Segment Start: EXTRACTED INFORMATION

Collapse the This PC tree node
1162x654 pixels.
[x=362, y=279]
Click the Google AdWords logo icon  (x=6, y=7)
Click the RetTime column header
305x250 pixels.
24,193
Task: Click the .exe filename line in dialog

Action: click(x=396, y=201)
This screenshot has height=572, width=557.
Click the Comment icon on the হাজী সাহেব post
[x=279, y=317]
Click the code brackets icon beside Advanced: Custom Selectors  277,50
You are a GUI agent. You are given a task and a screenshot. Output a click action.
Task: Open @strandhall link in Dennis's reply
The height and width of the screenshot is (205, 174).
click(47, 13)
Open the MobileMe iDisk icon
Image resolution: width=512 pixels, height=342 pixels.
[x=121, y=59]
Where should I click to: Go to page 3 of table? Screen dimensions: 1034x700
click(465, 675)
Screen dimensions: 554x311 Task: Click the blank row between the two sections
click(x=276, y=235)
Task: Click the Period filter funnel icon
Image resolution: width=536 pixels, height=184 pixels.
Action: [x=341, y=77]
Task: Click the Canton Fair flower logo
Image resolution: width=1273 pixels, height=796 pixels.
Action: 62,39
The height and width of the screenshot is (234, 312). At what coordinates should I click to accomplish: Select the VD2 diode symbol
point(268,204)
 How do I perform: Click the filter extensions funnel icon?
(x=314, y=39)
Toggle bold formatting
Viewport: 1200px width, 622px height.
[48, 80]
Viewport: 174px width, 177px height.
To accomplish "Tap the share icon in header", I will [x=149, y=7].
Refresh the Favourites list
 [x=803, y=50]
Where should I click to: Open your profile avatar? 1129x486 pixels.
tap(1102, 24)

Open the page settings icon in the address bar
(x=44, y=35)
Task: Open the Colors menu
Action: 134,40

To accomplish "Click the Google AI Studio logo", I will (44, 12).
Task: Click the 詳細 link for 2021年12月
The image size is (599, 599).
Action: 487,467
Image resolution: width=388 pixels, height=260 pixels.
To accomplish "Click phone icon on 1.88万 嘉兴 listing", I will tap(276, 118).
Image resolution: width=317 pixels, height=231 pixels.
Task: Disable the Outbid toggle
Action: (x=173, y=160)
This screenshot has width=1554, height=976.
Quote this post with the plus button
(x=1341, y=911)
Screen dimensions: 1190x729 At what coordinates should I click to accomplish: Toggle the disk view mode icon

Segment End: EXTRACTED INFORMATION

TASK BRIEF:
All lines from the one containing "Quote this post with the plus button" through the end of the records, both ends included, are to be quoted exactly; please add nothing else.

TASK OUTPUT:
Quote this post with the plus button
(x=1341, y=911)
Screen dimensions: 1190x729 At what coordinates should I click to accomplish: Toggle the disk view mode icon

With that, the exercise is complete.